▸ **INFORMATION PROVIDED**
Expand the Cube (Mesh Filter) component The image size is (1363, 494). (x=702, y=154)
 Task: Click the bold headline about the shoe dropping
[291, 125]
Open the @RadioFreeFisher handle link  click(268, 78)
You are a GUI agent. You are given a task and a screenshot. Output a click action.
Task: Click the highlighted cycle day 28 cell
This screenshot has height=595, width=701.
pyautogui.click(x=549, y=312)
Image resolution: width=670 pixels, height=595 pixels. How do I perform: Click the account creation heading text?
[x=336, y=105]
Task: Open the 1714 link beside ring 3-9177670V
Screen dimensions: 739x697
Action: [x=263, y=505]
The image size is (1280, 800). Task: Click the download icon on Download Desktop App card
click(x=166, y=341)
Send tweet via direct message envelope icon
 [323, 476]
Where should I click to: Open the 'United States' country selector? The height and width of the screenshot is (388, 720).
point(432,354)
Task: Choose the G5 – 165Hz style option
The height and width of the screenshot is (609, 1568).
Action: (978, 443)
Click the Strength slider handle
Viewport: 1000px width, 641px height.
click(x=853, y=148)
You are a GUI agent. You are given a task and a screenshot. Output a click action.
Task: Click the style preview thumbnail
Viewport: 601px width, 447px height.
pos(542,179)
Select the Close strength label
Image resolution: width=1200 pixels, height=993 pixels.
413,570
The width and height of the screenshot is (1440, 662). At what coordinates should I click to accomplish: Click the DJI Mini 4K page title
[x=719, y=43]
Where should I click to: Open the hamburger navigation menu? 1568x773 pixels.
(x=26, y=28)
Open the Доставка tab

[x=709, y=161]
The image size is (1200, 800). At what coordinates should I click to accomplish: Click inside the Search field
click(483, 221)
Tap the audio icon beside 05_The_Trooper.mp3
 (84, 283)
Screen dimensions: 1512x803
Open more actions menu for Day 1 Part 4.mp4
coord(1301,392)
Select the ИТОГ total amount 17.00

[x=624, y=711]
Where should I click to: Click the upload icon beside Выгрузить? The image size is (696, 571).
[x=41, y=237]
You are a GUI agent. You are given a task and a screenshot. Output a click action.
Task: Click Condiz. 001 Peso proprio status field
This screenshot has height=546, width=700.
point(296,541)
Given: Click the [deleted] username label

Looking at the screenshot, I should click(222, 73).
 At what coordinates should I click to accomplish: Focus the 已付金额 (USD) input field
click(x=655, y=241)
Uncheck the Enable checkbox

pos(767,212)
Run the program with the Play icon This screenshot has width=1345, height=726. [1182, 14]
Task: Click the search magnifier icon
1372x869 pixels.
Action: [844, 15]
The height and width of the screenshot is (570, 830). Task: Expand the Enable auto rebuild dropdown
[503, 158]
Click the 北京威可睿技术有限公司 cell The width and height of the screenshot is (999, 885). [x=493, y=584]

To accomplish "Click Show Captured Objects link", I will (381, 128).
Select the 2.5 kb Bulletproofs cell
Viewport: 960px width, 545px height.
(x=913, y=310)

▸ **YOUR TASK**
Reproduce exactly the stretch of the material above that starts at the line with "The height and width of the screenshot is (609, 1568)." and ends at the line with "Run the program", both included, and nothing else.

▸ **WRITTEN RESPONSE**
The height and width of the screenshot is (609, 1568).
Action: (978, 443)
Click the Strength slider handle
Viewport: 1000px width, 641px height.
click(x=853, y=148)
You are a GUI agent. You are given a task and a screenshot. Output a click action.
Task: Click the style preview thumbnail
Viewport: 601px width, 447px height.
pos(542,179)
Select the Close strength label
Image resolution: width=1200 pixels, height=993 pixels.
413,570
The width and height of the screenshot is (1440, 662). At what coordinates should I click to accomplish: Click the DJI Mini 4K page title
[x=719, y=43]
Where should I click to: Open the hamburger navigation menu? 1568x773 pixels.
(x=26, y=28)
Open the Доставка tab

[x=709, y=161]
The image size is (1200, 800). At what coordinates should I click to accomplish: Click inside the Search field
click(483, 221)
Tap the audio icon beside 05_The_Trooper.mp3
 (84, 283)
Screen dimensions: 1512x803
Open more actions menu for Day 1 Part 4.mp4
coord(1301,392)
Select the ИТОГ total amount 17.00

[x=624, y=711]
Where should I click to: Click the upload icon beside Выгрузить? The image size is (696, 571).
[x=41, y=237]
You are a GUI agent. You are given a task and a screenshot. Output a click action.
Task: Click Condiz. 001 Peso proprio status field
This screenshot has height=546, width=700.
point(296,541)
Given: Click the [deleted] username label

Looking at the screenshot, I should click(222, 73).
 At what coordinates should I click to accomplish: Focus the 已付金额 (USD) input field
click(x=655, y=241)
Uncheck the Enable checkbox

pos(767,212)
Run the program with the Play icon This screenshot has width=1345, height=726. [1182, 14]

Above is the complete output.